Limitations & Future Work¶

The method processes relative thermal images (pixel intensity as contrast) rather than absolute radiant values and cannot provide actual temperature readings.
Text guidance is currently limited to scene-level attributes; object-level precision requires reference-image guidance.
The schema quality is capped by the "teacher" model (Gemini 2.5 Pro) used for annotation.
Future work includes modeling absolute radiance and exploring finer object-level text control.

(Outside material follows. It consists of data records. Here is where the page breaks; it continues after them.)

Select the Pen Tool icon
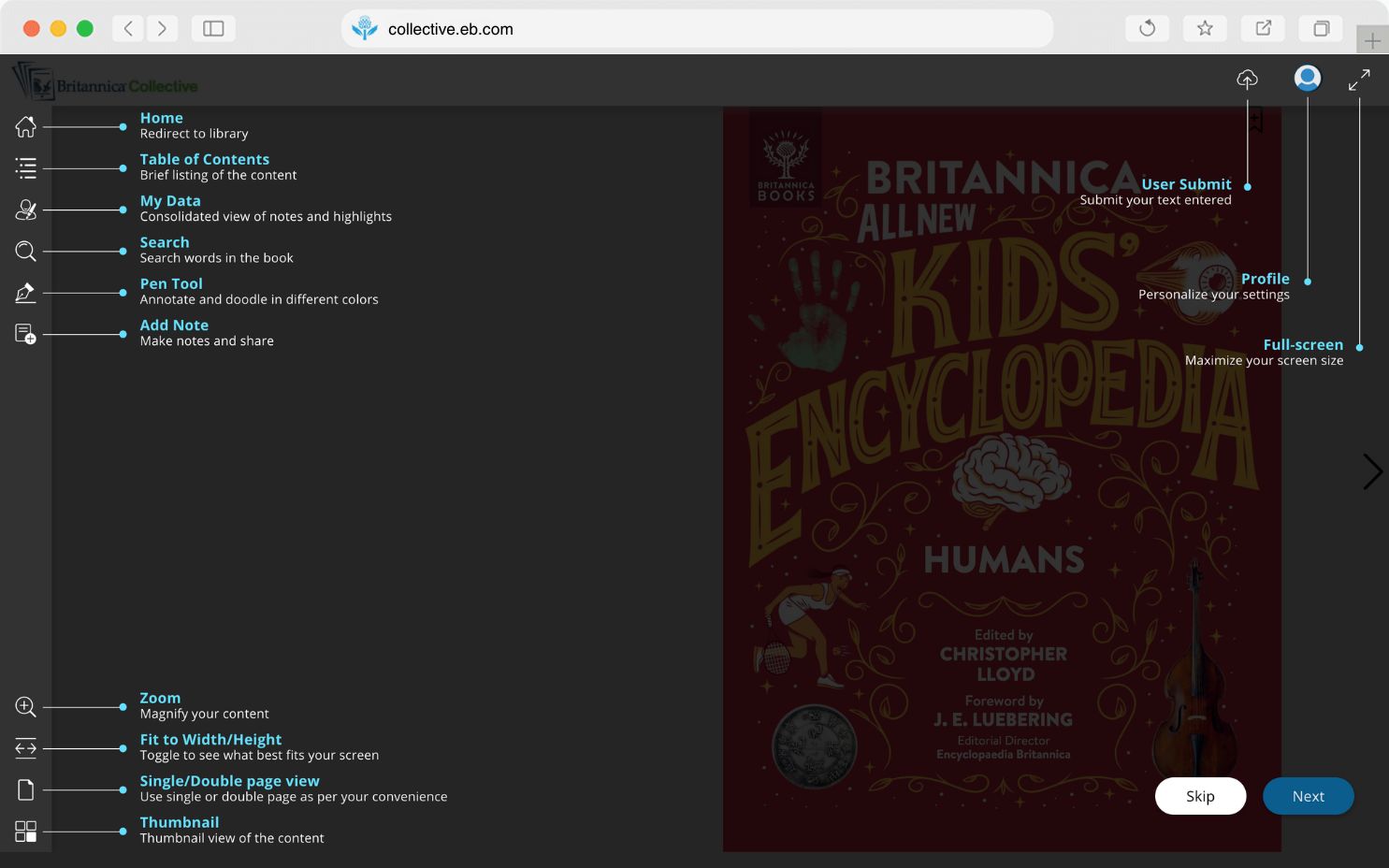Viewport: 1389px width, 868px height. click(x=25, y=293)
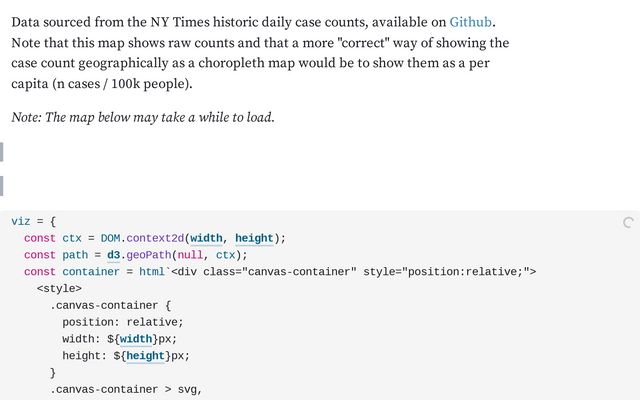Click the underlined d3 reference
Viewport: 640px width, 400px height.
113,255
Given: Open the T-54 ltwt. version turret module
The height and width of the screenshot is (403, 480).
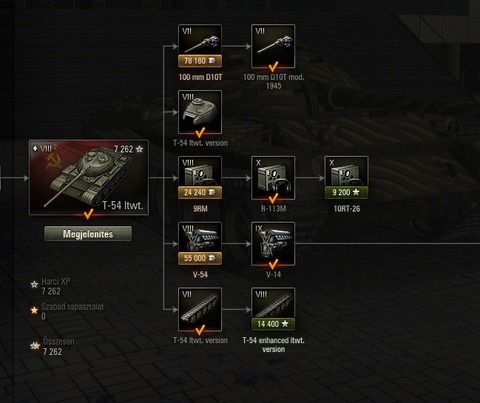Looking at the screenshot, I should (200, 112).
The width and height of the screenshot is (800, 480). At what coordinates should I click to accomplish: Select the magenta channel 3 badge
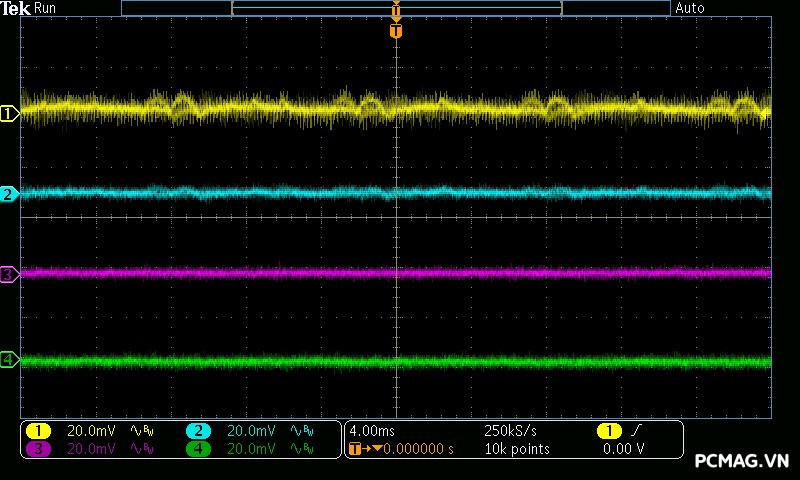pos(38,449)
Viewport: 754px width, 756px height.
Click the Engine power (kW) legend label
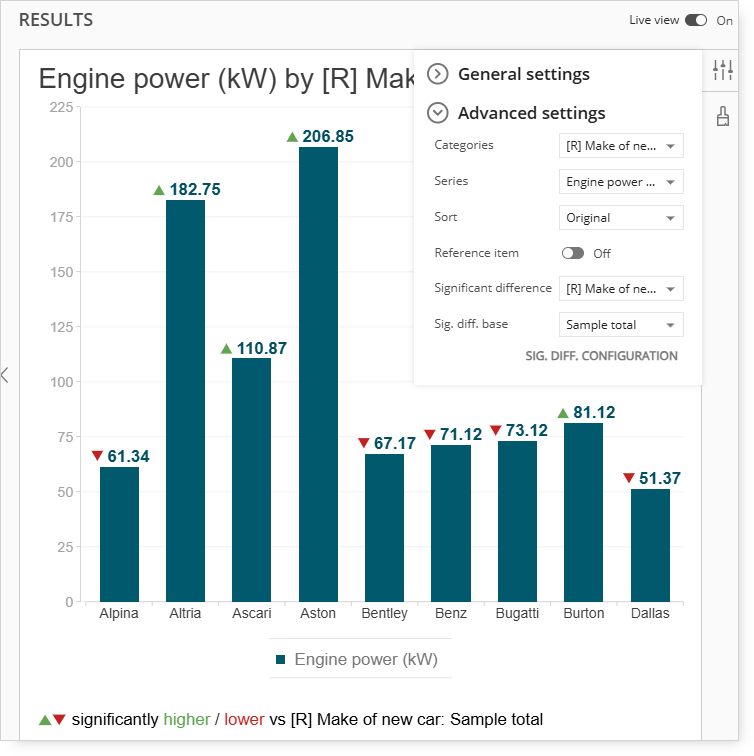coord(366,659)
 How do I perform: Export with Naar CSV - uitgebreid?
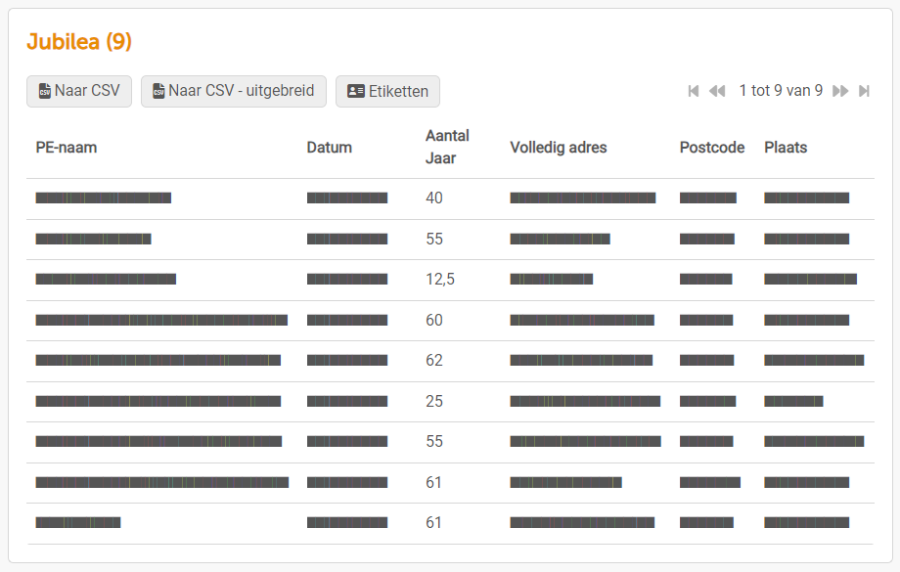[234, 91]
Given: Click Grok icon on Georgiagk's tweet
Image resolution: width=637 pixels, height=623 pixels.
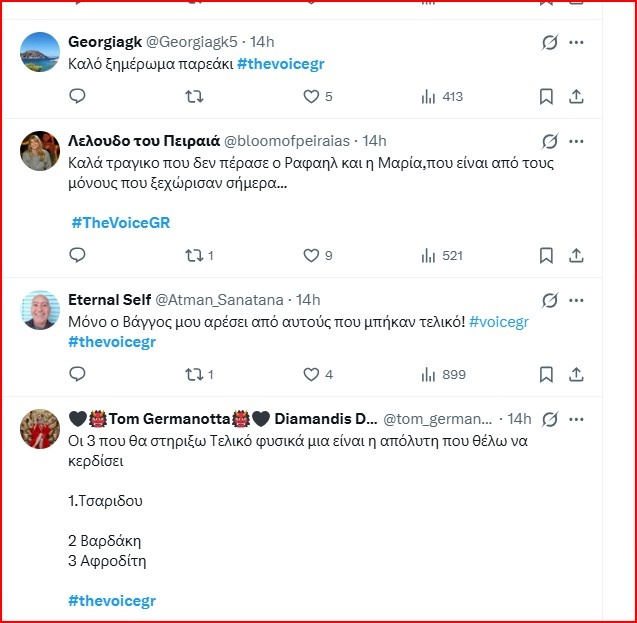Looking at the screenshot, I should (x=548, y=42).
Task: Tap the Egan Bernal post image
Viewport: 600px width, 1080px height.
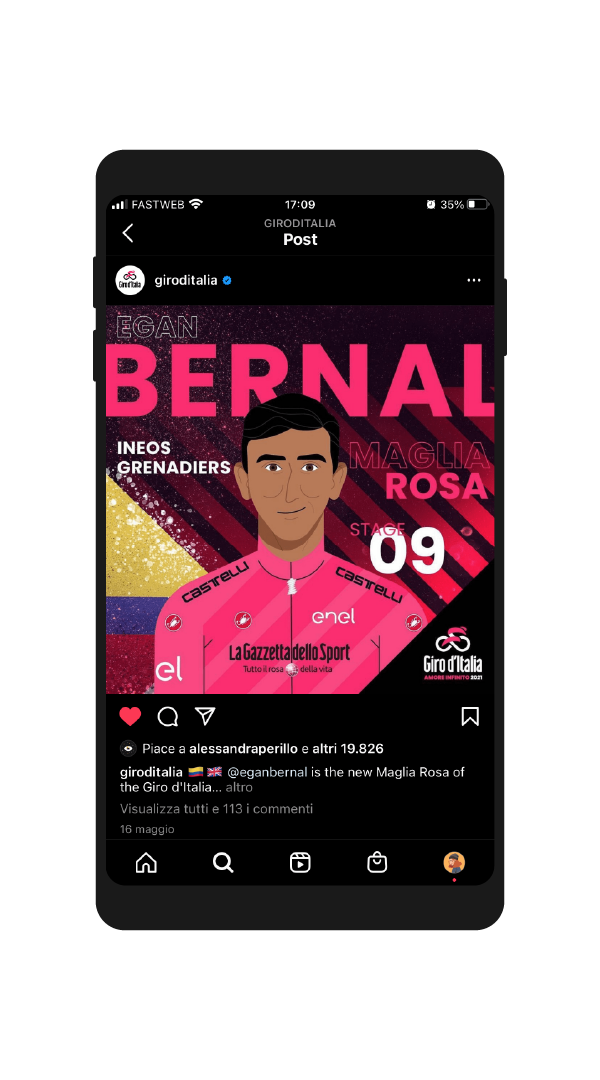Action: [300, 499]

vs. InstructPix2Pix: While IPix2Pix is an instruction-based paradigm, it remains RGB-centric and often violates thermal physics. TherA ensures physically consistent heat distribution.
vs. DiffV2IR / F-ViTA: These use segmentation or scene descriptions but lack understanding of heat generation. TherA outperforms them without explicit geometric priors.
vs. PID: PID uses physics-based losses but has poor generalization. TherA's VLM reasoning generalizes better to zero-shot tasks.
vs. ThermalGen: ThermalGen often loses fine-grained structure or creates artifacts; TherA maintains both structure and thermal appearance more reliably.

Rating¶

Novelty: ⭐⭐⭐⭐⭐ Replaces CLIP with structured VLM hidden states for physically-grounded synthesis.
Experimental Thoroughness: ⭐⭐⭐⭐⭐ Comprehensive standard and zero-shot evaluations, plus downstream task validation.
Writing Quality: ⭐⭐⭐⭐ Clear motivation and two-stage logic.
Value: ⭐⭐⭐⭐⭐ Effectively addresses TIR data scarcity with an open-source dataset and weights.